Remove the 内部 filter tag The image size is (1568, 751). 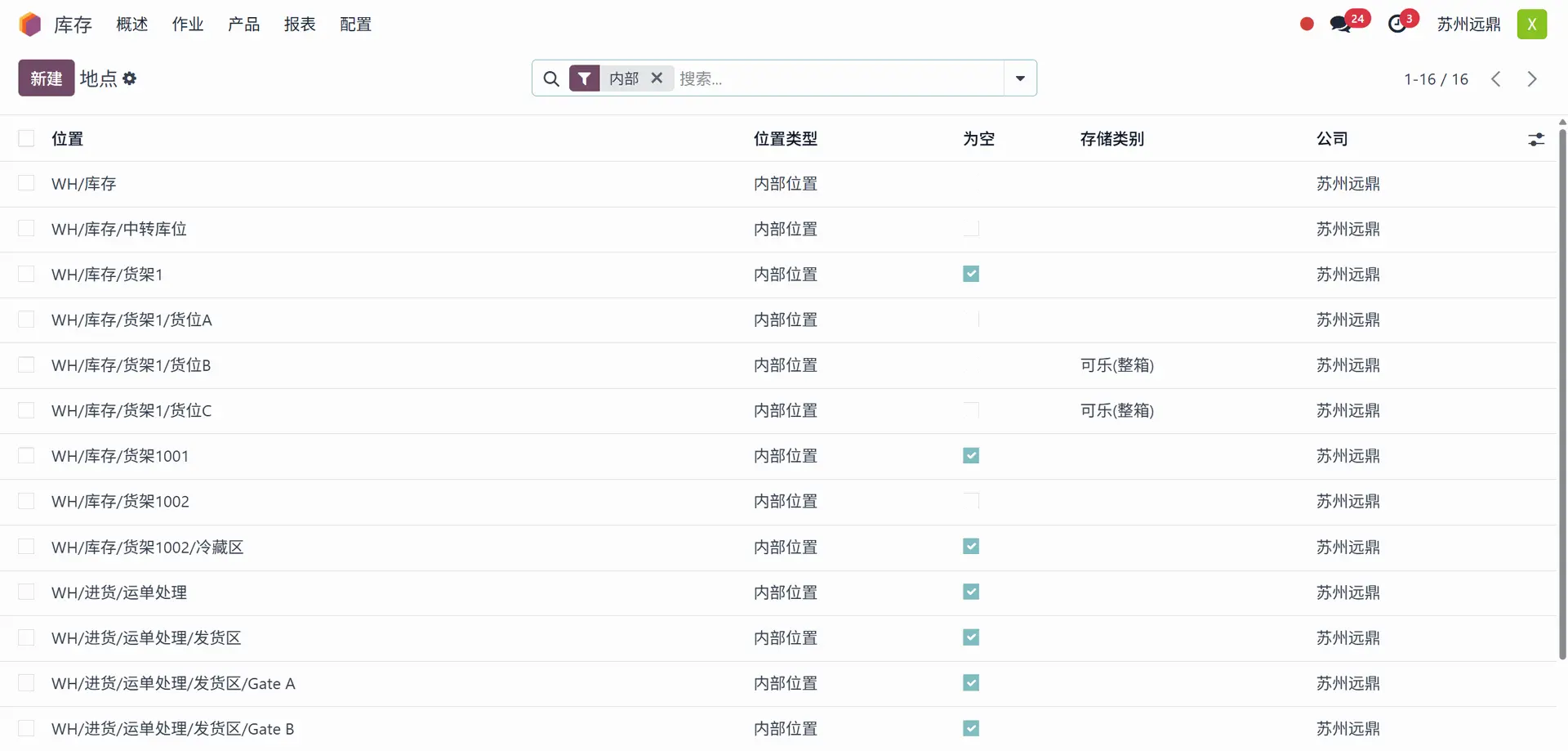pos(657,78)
---
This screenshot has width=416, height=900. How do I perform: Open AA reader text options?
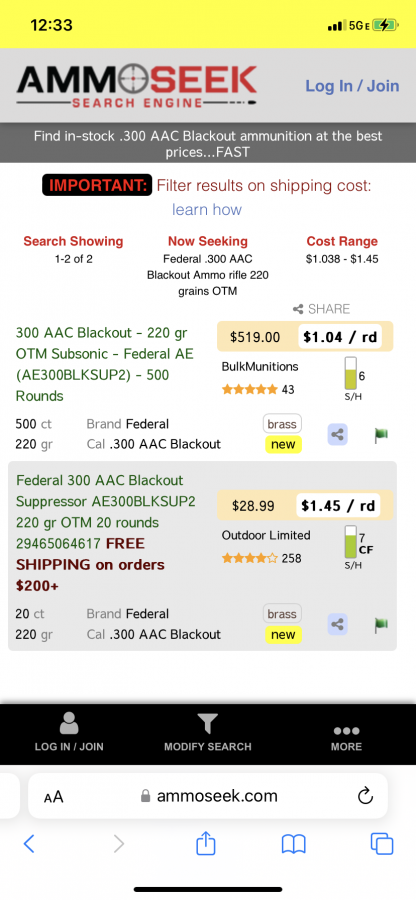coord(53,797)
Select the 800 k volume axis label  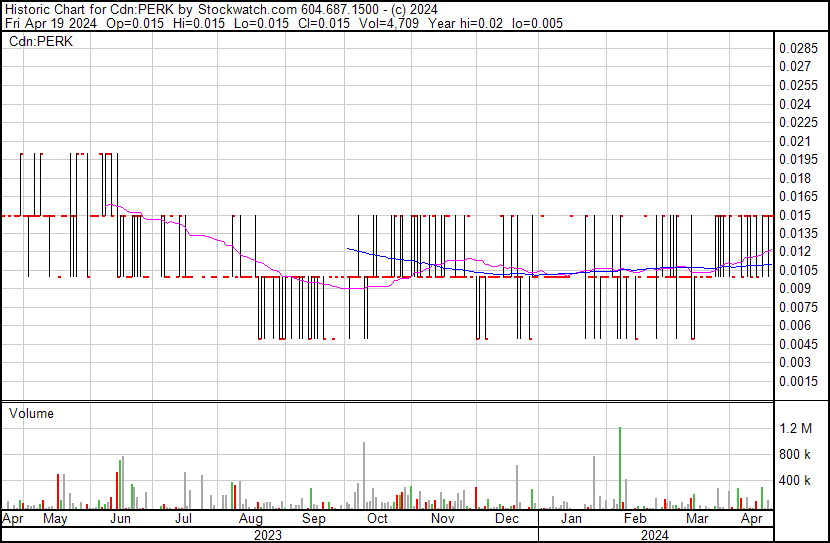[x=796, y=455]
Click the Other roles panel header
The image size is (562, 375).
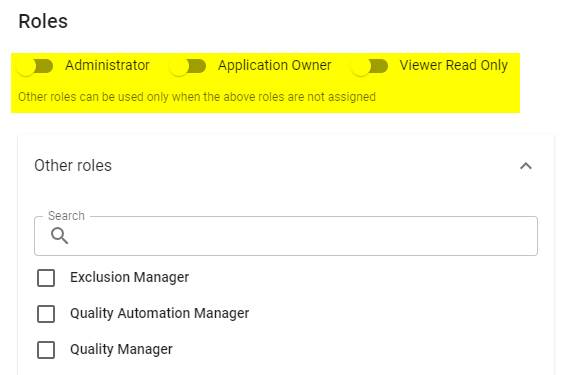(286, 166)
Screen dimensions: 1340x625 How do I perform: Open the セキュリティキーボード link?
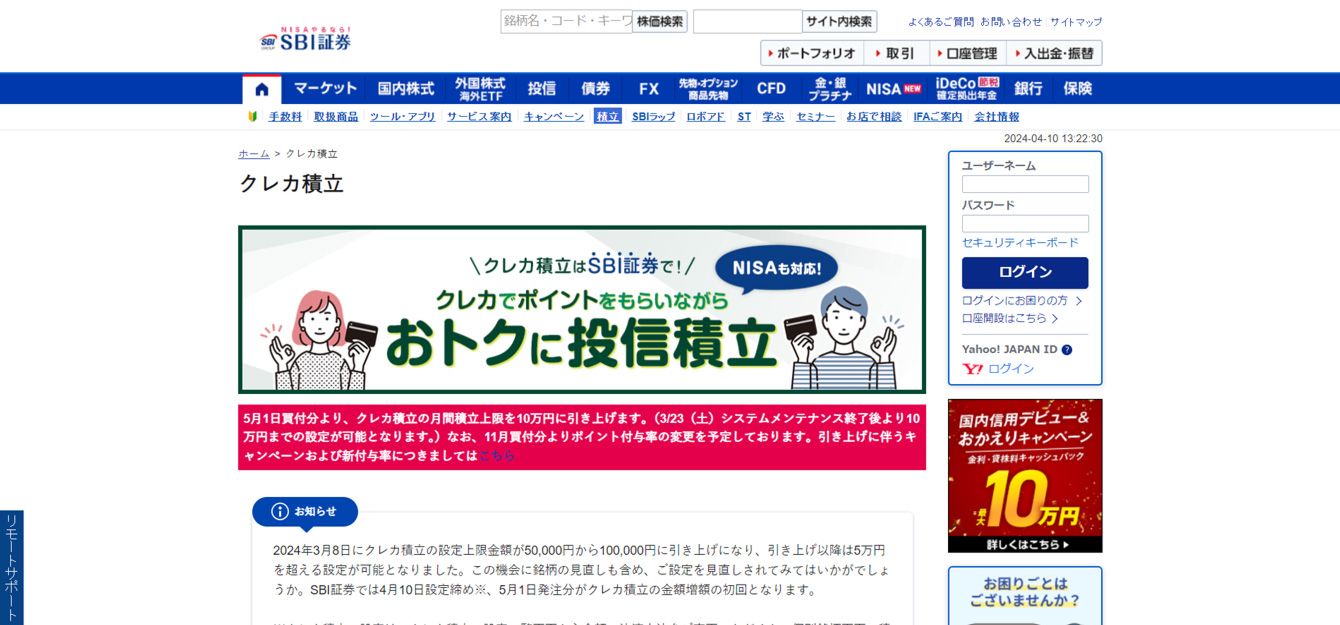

## TASK
Copy out the lines above from the line containing "Click the Other roles panel header" through the line containing "Screen dimensions: 1340x625", exactly, and keep the pictures out.

## TASK RESPONSE
Click the Other roles panel header
The image size is (562, 375).
(286, 166)
Screen dimensions: 1340x625 How do I perform: Open the セキュリティキーボード link?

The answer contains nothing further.